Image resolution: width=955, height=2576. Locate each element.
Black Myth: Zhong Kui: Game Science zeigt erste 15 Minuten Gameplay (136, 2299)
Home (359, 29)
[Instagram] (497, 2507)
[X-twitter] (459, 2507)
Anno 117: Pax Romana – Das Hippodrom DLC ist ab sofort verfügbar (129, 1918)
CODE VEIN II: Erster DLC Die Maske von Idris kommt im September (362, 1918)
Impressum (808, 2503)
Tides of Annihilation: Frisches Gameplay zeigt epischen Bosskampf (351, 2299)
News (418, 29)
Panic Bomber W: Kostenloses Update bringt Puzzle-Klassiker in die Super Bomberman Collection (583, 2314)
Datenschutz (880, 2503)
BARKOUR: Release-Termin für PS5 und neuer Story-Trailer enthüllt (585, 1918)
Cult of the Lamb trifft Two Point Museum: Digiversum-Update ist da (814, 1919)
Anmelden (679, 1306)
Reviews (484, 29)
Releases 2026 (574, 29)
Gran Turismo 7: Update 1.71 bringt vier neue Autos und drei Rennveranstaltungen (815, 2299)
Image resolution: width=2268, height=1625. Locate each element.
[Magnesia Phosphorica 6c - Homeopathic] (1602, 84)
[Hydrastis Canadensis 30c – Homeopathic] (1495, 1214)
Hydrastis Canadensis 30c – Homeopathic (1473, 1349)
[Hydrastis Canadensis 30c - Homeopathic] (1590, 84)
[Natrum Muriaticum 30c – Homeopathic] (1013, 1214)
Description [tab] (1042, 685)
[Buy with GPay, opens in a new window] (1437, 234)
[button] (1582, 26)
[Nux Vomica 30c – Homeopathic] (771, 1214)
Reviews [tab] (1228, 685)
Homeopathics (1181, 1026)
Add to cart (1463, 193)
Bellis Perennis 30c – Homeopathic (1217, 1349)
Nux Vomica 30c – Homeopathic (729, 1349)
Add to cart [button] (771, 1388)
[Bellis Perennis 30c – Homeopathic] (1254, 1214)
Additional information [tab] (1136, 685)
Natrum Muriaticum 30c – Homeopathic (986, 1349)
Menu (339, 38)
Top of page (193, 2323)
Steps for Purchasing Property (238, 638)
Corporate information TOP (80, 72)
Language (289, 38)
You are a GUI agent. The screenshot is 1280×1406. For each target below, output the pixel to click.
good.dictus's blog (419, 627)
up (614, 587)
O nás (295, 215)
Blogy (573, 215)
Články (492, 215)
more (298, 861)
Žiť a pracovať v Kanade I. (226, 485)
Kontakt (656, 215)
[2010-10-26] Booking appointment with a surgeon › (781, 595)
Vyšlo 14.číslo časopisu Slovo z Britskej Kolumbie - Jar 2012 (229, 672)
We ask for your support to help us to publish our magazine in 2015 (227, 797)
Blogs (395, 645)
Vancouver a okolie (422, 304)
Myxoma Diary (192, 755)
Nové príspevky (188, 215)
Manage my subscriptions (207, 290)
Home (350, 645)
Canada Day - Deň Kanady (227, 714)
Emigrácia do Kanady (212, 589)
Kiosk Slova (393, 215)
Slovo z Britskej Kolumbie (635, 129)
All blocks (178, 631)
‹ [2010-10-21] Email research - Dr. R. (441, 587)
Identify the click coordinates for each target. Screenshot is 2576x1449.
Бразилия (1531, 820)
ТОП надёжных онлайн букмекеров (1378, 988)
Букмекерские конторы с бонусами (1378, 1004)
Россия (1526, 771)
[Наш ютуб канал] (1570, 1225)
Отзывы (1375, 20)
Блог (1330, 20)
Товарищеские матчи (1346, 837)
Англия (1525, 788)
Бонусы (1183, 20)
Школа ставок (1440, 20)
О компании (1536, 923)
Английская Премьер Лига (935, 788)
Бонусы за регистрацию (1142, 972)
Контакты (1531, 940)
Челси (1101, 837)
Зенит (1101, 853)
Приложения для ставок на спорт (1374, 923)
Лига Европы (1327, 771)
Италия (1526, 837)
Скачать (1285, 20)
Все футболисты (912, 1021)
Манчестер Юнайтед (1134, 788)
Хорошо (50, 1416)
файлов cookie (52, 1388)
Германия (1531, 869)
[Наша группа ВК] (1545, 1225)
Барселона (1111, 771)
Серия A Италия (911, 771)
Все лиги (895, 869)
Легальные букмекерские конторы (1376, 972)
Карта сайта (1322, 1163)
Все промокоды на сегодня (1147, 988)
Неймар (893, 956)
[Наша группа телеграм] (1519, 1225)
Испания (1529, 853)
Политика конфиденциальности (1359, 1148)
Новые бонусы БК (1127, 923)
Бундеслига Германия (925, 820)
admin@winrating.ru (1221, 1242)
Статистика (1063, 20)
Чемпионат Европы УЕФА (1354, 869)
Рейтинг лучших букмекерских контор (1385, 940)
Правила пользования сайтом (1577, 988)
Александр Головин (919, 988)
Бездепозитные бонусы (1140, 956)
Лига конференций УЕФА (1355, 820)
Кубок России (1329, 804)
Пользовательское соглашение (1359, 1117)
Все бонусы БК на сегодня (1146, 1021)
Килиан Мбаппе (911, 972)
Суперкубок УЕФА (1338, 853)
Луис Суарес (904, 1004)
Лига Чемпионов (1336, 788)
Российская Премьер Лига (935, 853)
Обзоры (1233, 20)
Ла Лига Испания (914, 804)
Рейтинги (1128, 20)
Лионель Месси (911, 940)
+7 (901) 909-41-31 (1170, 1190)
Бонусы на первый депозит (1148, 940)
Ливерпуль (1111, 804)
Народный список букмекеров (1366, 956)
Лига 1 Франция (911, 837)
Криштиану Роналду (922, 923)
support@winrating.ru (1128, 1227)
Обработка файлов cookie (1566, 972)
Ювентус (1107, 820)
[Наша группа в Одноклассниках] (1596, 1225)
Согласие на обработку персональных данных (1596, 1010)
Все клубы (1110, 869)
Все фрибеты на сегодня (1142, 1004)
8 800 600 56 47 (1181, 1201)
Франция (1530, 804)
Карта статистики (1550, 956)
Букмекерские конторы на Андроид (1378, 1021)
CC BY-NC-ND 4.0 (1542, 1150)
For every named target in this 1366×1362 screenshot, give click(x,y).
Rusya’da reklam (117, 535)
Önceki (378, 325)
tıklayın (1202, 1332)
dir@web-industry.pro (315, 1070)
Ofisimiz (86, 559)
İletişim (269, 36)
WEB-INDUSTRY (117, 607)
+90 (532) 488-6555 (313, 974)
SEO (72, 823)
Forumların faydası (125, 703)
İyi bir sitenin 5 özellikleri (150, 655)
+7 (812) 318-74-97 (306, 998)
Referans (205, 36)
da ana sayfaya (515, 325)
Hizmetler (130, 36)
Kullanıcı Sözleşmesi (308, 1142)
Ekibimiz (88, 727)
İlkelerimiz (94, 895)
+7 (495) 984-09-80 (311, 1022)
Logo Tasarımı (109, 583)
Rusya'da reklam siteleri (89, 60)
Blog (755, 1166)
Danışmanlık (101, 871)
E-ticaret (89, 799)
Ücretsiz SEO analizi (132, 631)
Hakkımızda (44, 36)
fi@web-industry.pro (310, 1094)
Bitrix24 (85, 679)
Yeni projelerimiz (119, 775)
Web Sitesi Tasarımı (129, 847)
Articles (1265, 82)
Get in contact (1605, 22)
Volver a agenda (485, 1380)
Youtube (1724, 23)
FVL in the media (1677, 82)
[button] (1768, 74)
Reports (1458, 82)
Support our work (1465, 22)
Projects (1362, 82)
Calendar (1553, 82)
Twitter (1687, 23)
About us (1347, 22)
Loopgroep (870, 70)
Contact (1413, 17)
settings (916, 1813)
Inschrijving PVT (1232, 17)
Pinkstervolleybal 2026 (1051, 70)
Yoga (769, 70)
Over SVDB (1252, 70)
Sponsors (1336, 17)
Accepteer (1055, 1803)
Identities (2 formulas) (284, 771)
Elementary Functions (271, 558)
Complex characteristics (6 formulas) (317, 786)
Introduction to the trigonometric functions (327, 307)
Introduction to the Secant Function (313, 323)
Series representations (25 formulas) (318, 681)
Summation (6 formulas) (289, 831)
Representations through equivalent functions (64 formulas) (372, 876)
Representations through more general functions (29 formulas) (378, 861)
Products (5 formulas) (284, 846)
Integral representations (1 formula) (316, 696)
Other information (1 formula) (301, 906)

++++++++

### ASSIGNED TASK
In your reply, restate exactly the lines from the start of the records above through the line holding "[Magnesia Phosphorica 6c", including both, and nothing else.

### EXERCISE SOLUTION
Image resolution: width=955, height=2576. Locate each element.
Black Myth: Zhong Kui: Game Science zeigt erste 15 Minuten Gameplay (136, 2299)
Home (359, 29)
[Instagram] (497, 2507)
[X-twitter] (459, 2507)
Anno 117: Pax Romana – Das Hippodrom DLC ist ab sofort verfügbar (129, 1918)
CODE VEIN II: Erster DLC Die Maske von Idris kommt im September (362, 1918)
Impressum (808, 2503)
Tides of Annihilation: Frisches Gameplay zeigt epischen Bosskampf (351, 2299)
News (418, 29)
Panic Bomber W: Kostenloses Update bringt Puzzle-Klassiker in die Super Bomberman Collection (583, 2314)
Datenschutz (880, 2503)
BARKOUR: Release-Termin für PS5 und neuer Story-Trailer enthüllt (585, 1918)
Cult of the Lamb trifft Two Point Museum: Digiversum-Update ist da (814, 1919)
Anmelden (679, 1306)
Reviews (484, 29)
Releases 2026 (574, 29)
Gran Turismo 7: Update 1.71 bringt vier neue Autos und drei Rennveranstaltungen (815, 2299)
Image resolution: width=2268, height=1625. Locate each element.
[Magnesia Phosphorica 6c - Homeopathic] (1602, 84)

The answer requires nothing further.